[PROMPT] Can you copy, word for word, everything from "The entire world, since" down to "by this change." in the text on invasive species?

[EXTRACT PROVIDED]
Invasive species are never to be taken lightly. While some are accidentally released, others may be introduced as floral design or food stock- even as pets. If you really wanted to get technical about it, humans could also be classified as an invasive species.
The entire world, since exploration started, has entered a sort of pandemic around the influence of invasive species. While this isn’t really a headline for most people, since global warming and deforestation like to take the center stage, it doesn’t mean it isn’t a problem. Entire communities are rearranged as a new species enters, and sometimes this can lead to the extirpation, or local extinction, of a species. Even others in the ecosystem can be indirectly affected by this change.
In the San Juan River, tilapia and peacock bass are the two species who really impacted this river. While they’re still a good source of food for animals and people alike, the biodiversity of other fish species which would historically fill that niche have been extirpated. Small minnows and larger prey fish have been replaced with the African tilapia and South American peacock bass- which is a common story across Central America.
The Embera people still use these fish for their survival, as do the fishing birds and mammals around the San Juan River, so at least this story doesn’t have to end in complete tragedy. That being said, a lot of fruit in their diet is also non-native. Mangos from Southern Asia, as well as watermelon and cantaloupe from Central Africa, are all fruits grown by the Embera people along the Panamanian river. Of course, they aren’t the only humans to introduce non-native species and use them as a source of food or profit. This behavior seems innate in humans themselves, bringing what species they know to a new place, regardless of what could be found their already. This only hurts the native fauna, however, as they have to compete with new species who may not have any predators or pathogens to keep them in check. Native pollinators may not be able to get the right fuel from the new flowers, or don’t have the hardware to do so. New fruits could be toxic to the native animals, or not nearly as nutritious as the ones which they have been evolving alongside of for millions of years.
Really, this is a problem which cannot be fixed entirely. Some species are here to stay, no matter how damaging and invasive. The priority now is to understand how we can try to keep these in check, and to make sure that no new species can begin to pervade the wilderness. This is a hard law to keep, but knowing that a culture removed from the modern era such as the Embera have accepted non-native species into their way of life just serves as a reminder that nowhere is really safe from the invaders.

[RAW DATA]
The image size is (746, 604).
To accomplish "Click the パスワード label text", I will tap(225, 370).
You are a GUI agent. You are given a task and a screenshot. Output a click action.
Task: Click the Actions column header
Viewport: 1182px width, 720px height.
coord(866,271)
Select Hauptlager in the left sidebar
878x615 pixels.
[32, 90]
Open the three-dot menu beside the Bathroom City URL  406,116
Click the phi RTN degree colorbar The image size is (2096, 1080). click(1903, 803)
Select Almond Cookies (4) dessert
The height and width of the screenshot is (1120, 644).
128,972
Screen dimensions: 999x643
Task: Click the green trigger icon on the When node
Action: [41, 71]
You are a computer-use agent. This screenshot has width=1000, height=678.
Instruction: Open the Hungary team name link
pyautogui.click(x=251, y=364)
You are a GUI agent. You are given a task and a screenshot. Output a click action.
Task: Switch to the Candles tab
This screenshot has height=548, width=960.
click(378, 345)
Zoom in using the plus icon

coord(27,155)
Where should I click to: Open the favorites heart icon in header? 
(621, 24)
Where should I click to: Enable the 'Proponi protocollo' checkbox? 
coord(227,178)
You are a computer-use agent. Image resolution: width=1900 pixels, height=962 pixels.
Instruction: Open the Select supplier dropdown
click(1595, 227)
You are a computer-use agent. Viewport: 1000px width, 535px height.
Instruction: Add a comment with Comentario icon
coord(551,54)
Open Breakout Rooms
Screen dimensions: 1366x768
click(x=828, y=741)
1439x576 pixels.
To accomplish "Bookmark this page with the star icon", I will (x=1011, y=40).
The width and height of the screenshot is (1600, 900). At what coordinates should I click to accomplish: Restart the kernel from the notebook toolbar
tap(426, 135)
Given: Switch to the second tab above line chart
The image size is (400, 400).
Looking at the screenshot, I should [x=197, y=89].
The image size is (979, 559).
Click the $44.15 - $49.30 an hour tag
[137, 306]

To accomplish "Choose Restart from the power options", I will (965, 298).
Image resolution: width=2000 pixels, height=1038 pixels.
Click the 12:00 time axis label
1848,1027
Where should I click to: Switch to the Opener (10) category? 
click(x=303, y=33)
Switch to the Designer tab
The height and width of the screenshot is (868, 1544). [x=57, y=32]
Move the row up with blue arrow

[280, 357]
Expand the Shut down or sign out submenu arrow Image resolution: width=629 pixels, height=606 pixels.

[ANSWER SECTION]
The entire world, since exploration started, has entered a sort of pandemic around the influence of invasive species. While this isn’t really a headline for most people, since global warming and deforestation like to take the center stage, it doesn’t mean it isn’t a problem. Entire communities are rearranged as a new species enters, and sometimes this can lead to the extirpation, or local extinction, of a species. Even others in the ecosystem can be indirectly affected by this change.